# Planet Audio?



## childersbros (Jan 12, 2012)

What is everyones thoughts on planet audio amps? I had an older rxd2400 that was great or at least to me it was good had it on a pair of dd1512's. I was looking at the big bang series of amps has anyone ever had any luck with them? I am getting a MTX 9500 with dual 4ohm voice coils and im looking for a good amp to power it. It is going to go into a ported box built to spec the car is a nissan sentra.


----------



## djbreal87 (Jun 24, 2012)

Trash amps, really dont get it. If you are looking for a "cheap" but good amp, try looking into Audioque amps


----------



## AAAAAAA (Oct 5, 2007)

I disgaree with the above, those BB amps have been around and are pretty decent. The only line worth looking at though is the BB, wouldn't waste anytime with the others.


----------



## childersbros (Jan 12, 2012)

I THOUGHT THE BB LOOKED DECIENT I WANNA TRY THEM


----------



## Micksh (Jul 27, 2011)

The BB2400 is popular in the SPL lanes, most people clamp 2000-2500 out of them. They are stout for cheap, but draw some serious current...


----------



## kr-15 (Apr 12, 2012)

the bb2400 is a good buy for the price.
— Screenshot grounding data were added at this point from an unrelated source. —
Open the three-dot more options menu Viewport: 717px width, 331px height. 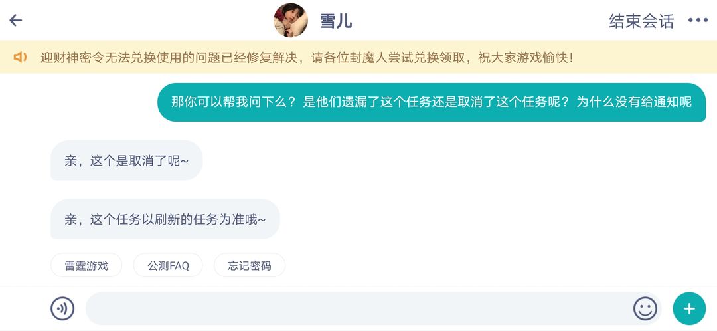pos(698,21)
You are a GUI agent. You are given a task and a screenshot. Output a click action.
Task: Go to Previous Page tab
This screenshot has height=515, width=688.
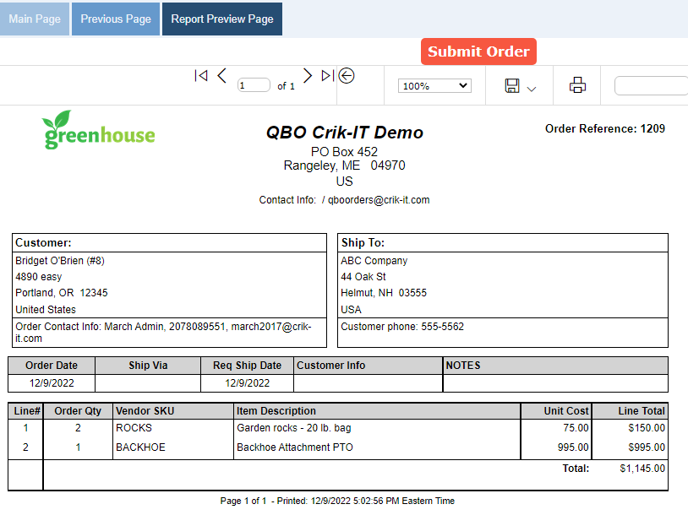116,19
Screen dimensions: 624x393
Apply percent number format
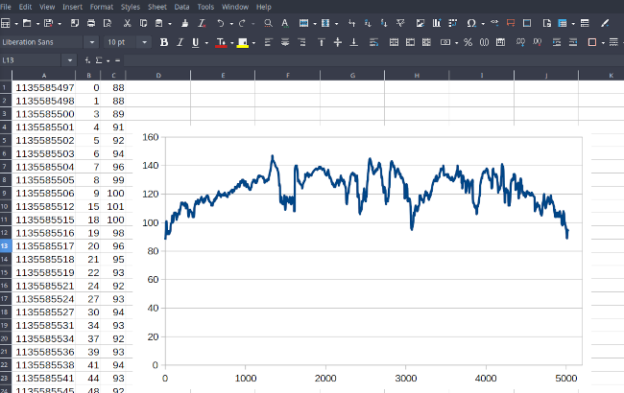pos(468,42)
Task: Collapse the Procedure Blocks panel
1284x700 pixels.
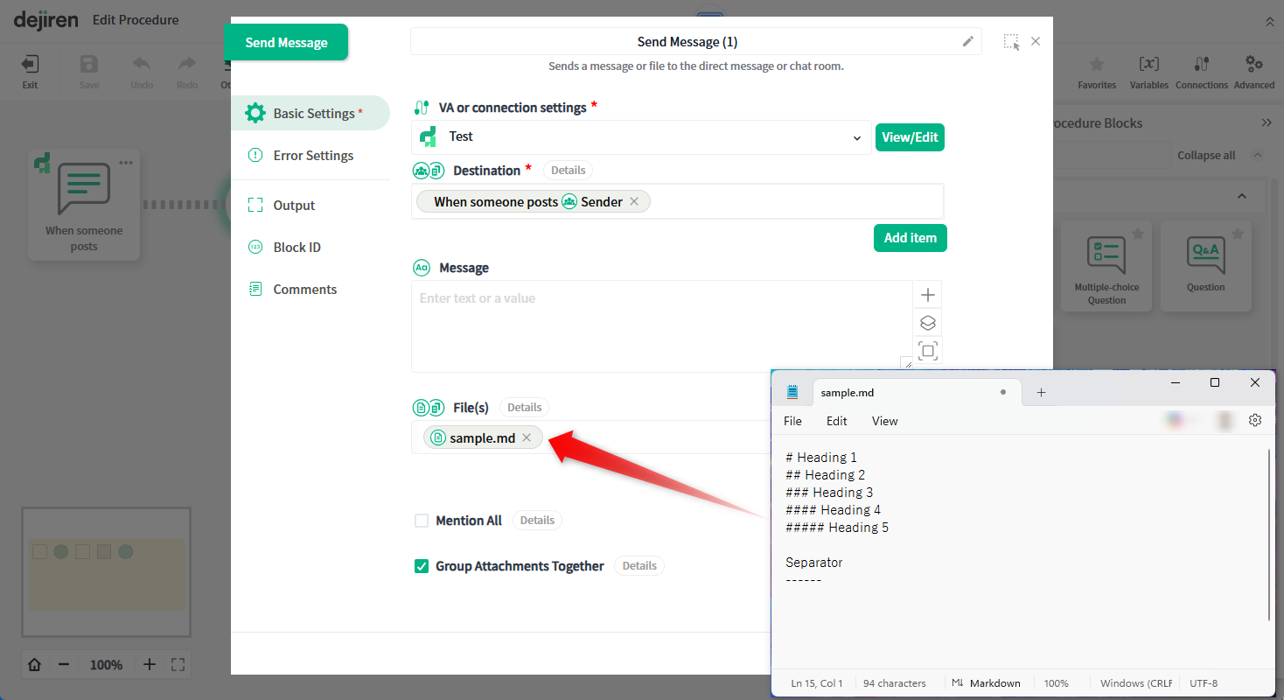Action: pyautogui.click(x=1266, y=123)
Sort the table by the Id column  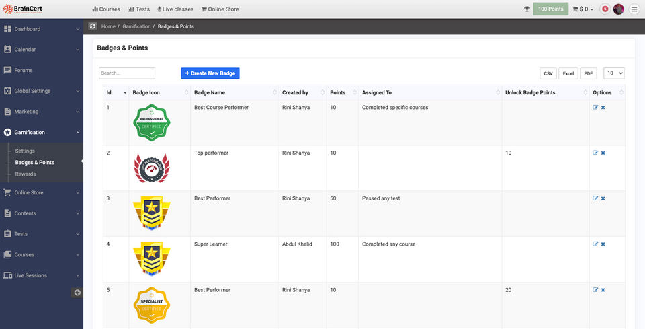(x=116, y=92)
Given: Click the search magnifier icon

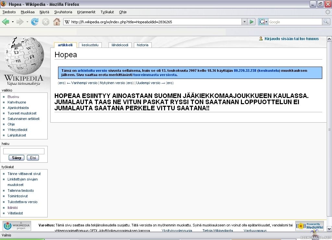Looking at the screenshot, I should click(326, 22).
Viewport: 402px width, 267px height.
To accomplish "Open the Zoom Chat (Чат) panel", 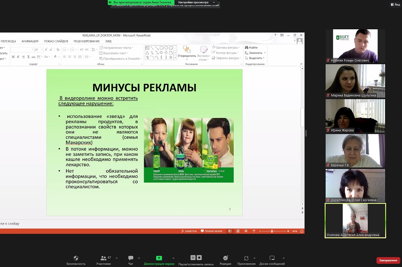I will [131, 258].
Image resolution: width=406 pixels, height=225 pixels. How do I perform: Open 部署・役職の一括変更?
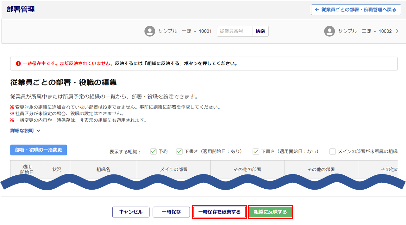pos(39,150)
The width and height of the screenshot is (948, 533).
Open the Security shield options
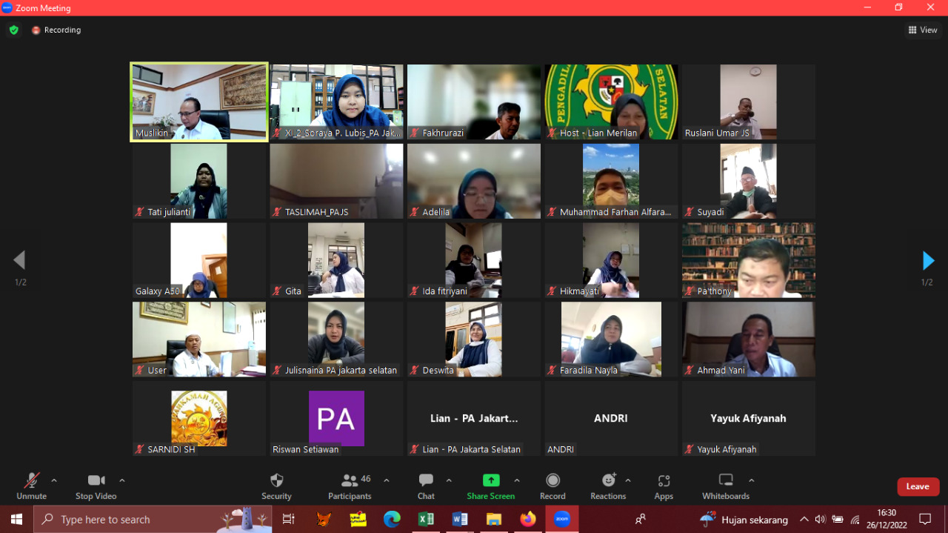pos(276,486)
Alot of the new stuff is becoming vastly overrated tho, especially the anarchy line. They barely do 50% of rated


----------



## Hispls (Mar 12, 2008)

IMO Planet Audio hasn't been good since Mantz put tubes in them in the 90's. 

Standard chinese fare.

The big BB series one seems decent, but I wouldn't trust reliability on a board that long. It just reminds me of too many other far eastern amps that fail from vibration.


----------